*Task description*
Copy the records exactly, every one of them.

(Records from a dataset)

•••

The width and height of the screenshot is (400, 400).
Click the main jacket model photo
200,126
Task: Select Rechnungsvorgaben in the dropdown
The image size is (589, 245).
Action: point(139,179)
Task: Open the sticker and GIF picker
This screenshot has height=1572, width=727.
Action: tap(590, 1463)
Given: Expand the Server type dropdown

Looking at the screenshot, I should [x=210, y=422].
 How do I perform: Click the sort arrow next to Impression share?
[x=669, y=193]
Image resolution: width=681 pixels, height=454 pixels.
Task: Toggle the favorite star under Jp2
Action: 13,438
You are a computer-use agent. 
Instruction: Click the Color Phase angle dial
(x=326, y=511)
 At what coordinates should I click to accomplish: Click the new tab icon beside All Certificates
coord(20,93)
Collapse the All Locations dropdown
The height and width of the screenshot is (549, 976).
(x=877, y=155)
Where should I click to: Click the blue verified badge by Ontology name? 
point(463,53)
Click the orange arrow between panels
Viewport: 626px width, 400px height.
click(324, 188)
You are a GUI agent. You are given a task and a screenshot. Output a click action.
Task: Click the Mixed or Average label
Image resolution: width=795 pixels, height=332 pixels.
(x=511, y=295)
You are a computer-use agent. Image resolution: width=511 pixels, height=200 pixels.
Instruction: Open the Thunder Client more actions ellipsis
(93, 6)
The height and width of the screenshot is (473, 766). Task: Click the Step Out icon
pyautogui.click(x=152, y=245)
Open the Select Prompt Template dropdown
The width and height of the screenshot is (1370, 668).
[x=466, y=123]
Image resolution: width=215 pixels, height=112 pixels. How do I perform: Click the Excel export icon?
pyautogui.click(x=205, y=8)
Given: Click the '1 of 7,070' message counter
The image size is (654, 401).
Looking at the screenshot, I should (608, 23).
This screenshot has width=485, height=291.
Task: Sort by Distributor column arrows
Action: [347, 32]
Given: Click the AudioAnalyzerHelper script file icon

•••

*Response below*
The width and height of the screenshot is (400, 400).
Click the main jacket model photo
200,126
Task: Select Rechnungsvorgaben in the dropdown
The image size is (589, 245).
Action: point(139,179)
Task: Open the sticker and GIF picker
This screenshot has height=1572, width=727.
Action: tap(590, 1463)
Given: Expand the Server type dropdown

Looking at the screenshot, I should [x=210, y=422].
 How do I perform: Click the sort arrow next to Impression share?
[x=669, y=193]
Image resolution: width=681 pixels, height=454 pixels.
Task: Toggle the favorite star under Jp2
Action: 13,438
You are a computer-use agent. 
Instruction: Click the Color Phase angle dial
(x=326, y=511)
 At what coordinates should I click to accomplish: Click the new tab icon beside All Certificates
coord(20,93)
Collapse the All Locations dropdown
The height and width of the screenshot is (549, 976).
(x=877, y=155)
Where should I click to: Click the blue verified badge by Ontology name? 
point(463,53)
Click the orange arrow between panels
Viewport: 626px width, 400px height.
click(324, 188)
You are a GUI agent. You are given a task and a screenshot. Output a click action.
Task: Click the Mixed or Average label
Image resolution: width=795 pixels, height=332 pixels.
(x=511, y=295)
You are a computer-use agent. Image resolution: width=511 pixels, height=200 pixels.
Instruction: Open the Thunder Client more actions ellipsis
(93, 6)
The height and width of the screenshot is (473, 766). Task: Click the Step Out icon
pyautogui.click(x=152, y=245)
Open the Select Prompt Template dropdown
The width and height of the screenshot is (1370, 668).
[x=466, y=123]
Image resolution: width=215 pixels, height=112 pixels. How do I perform: Click the Excel export icon?
pyautogui.click(x=205, y=8)
Given: Click the '1 of 7,070' message counter
The image size is (654, 401).
Looking at the screenshot, I should (608, 23).
This screenshot has width=485, height=291.
Task: Sort by Distributor column arrows
Action: [347, 32]
Given: Click the AudioAnalyzerHelper script file icon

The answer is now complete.